In the episode, Bart appears on the talk show Late Night with Conan O'Brien. Conan O'Brien was a writer for The Simpsons during the fourth and early part of the fifth seasons. During the production of the episode, he received an audition to replace David Letterman as the host of Late Night on NBC, after Letterman defected to CBS. The writers decided that since the episode featured Bart getting famous, it would give them an opportunity to work in O'Brien's show. The part was written just after O'Brien's audition for Late Night, but before he knew he was going to be the host. O'Brien recorded his part shortly after Late Night with Conan O'Brien premiered, but he believed NBC would have fired him before the episode aired. He described being a guest star on the show as "really delightful", adding that "it's like being frozen in amber. I know people will be watching The Simpsons long after I'm dead."

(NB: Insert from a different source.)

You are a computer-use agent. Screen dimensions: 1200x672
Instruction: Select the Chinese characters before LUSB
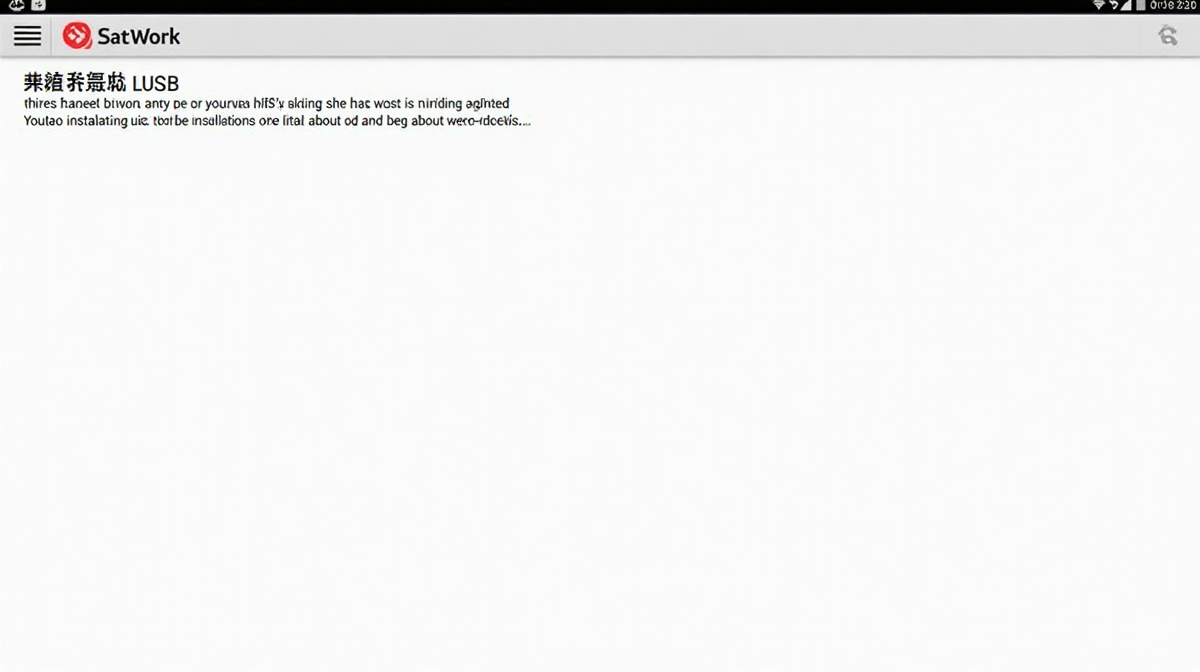coord(75,83)
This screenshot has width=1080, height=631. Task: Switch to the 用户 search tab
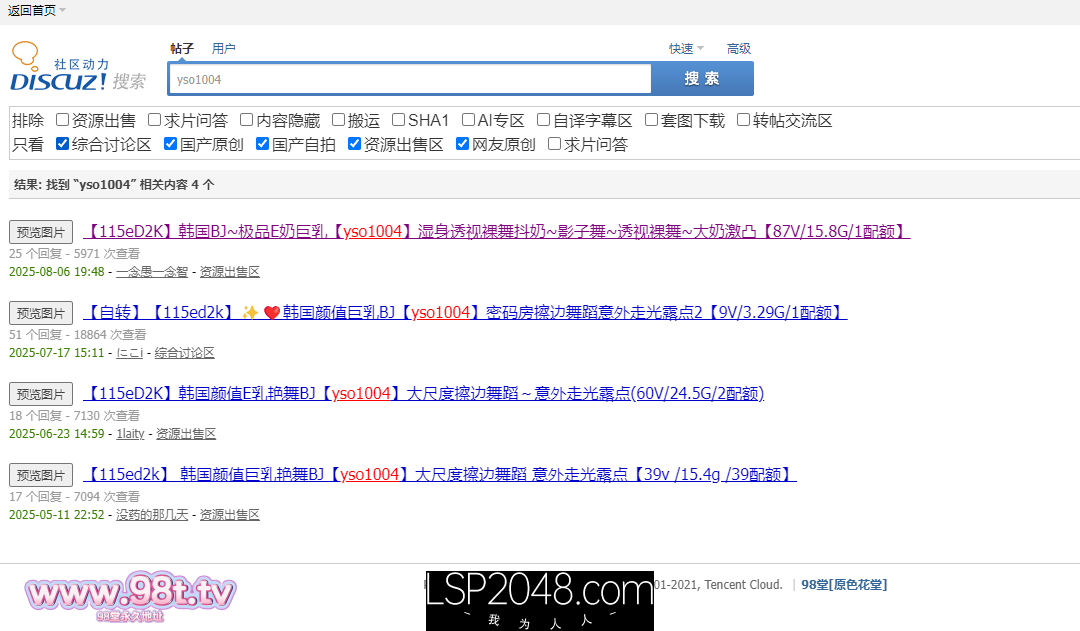(223, 49)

"Bart Gets Famous" was the first episode of the series to be directed by Susie Dietter. The design of the insides of the box factory featured in this episode was discussed at great length by Dietter and executive creative consultant Brad Bird. Bird wanted the design to be more lively, but Dietter wanted it to be more boring to go with the story. Dietter's design was used in the finished episode. The box factory manager's voice, performed by Dan Castellaneta, was based on Wally Ballou, a character portrayed by Bob Elliott of the comedy duo Bob and Ray. Mayor Quimby's wife Martha makes her first appearance in this episode. Her outfit (a pink dress and a pillbox hat) is similar to the clothing worn by Jacqueline Kennedy Onassis on the day of the Kennedy assassination.

==Cultural references==
The episode contains a number of self-referential jokes. Bart whistles The Simpsons theme and Marge tells him "not to whistle that annoying tune". Bart tells Krusty "I saved you from jail, I reunited you with your estranged father, I saved your career, man!" After fearing that he has become a one-trick pony, Marge reassures him he is making people happy. Bart reflects that "I'm in television now. It's my job to be repetitive. My job. My job. Repetitiveness is my job. I am going to go out there tonight and give the best performance of my life!" "The best performance of your life?" Marge asks. "The best performance of my life!"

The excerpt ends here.